Mr Mutiga said the political landscape ahead of the next election might get more clearly defined in 2020, just as it did in 2005 with the unsuccessful constitutional referendum — two years ahead of the 2007 vote — and in 2010 when a new Constitution was endorsed and the International Criminal Court's prosecutor identified the suspects.
“There may be similar clarity by the end of 2020 but the focus on individuals seeking the presidency takes away attention from the urgent need to revitalise key institutions, especially the electoral commission which is effectively in limbo,” he said.
He was referring to the Independent Electoral and Boundaries Commission (IEBC) whose fate hangs in the balance after the BBI task force recommended that the current three commissioners, led by its chairman Mr Wafula Chebukati, be kicked out.
The push to oust the commissioners will most probably impact on the boundary review exercise which is to begin next year. If efforts to push the new commissioners out of office turn into a long-drawn affair, it means new commissioners will most likely come into office close to the 2022 general elections, leaving them with little time to adequately prepare for the polls.
On matters of security, the African Union Mission in Somalia (Amisom), which is expected to be scaled down beginning this coming year, will likely impact on Kenya’s security situation.
Kenyan troops, who have been in Somalia since 2011, are part of Amisom, but President Kenyatta has reiterated severally that the Kenya Defence Forces will only pull out once the country is stable.
“It remains to be seen under what arrangement Kenyan forces will remain in Somalia when the Amisom comes to an end,” said security analyst Mr George Musamali.
Mr Musamali said that the Directorate of Criminal Investigations (DCI) boss Mr George Kinoti will be keenly watched by the public to see whether he will sustain his fight against graft, which has seen several high profile individuals charged for various crimes.

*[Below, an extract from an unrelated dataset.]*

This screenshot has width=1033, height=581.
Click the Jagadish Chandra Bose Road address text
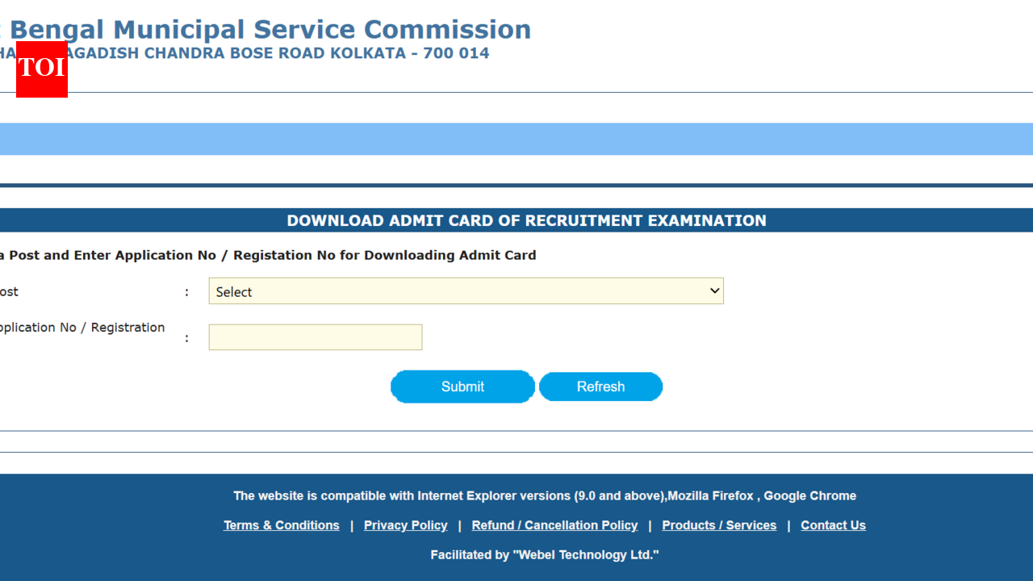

On the diplomatic front, Kenya is expected to intensify its quest to secure a seat at the United Nations Security Council (UNSC), which has received the endorsement of majority of African Union member states.
Kenya is fighting for the seat with Djibouti, which lost the battle for the AU representative for the UNSC seat but is playing up Kenya’s simmering boundary dispute with Somalia as an indicator that Nairobi should not be trusted to handle regional security matters.
Securing a seat in the 15-member council would place Nairobi in a position to hold the rotational presidency of the UNSC and lobby other member states on crucial matters, even though Kenya might not have a vote on substantial matters.
There are two main issues that Kenya would likely lobby the UNSC support: its maritime boundary dispute with neighbouring Somalia and the planned pullout of African Union Mission (Amisom) troops from the Somalia.
According to Prof Macharia Munene, who teaches history and international relations at the United States International University (USIU), getting the UNSC seat will be a matter of national pride and a chance for the Kenya to lobby for its interests and those of the continent.
“It not only gives us an opportunity to serve in the world arena, but also a chance to lobby the UN members closely on matters that affect our country but also those of Africa,” he said.
At the regional level, there will be a number of elections in the coming year, including in Tanzania and Somalia, but by far the most important of these will be in Ethiopia, according to Mr Mutiga.
“Long an anchor of stability in the Horn of Africa, the country is going through a delicate transition which could either go toward the path of stability or widen the divisions in society that have triggered violence over the last two years,” he said.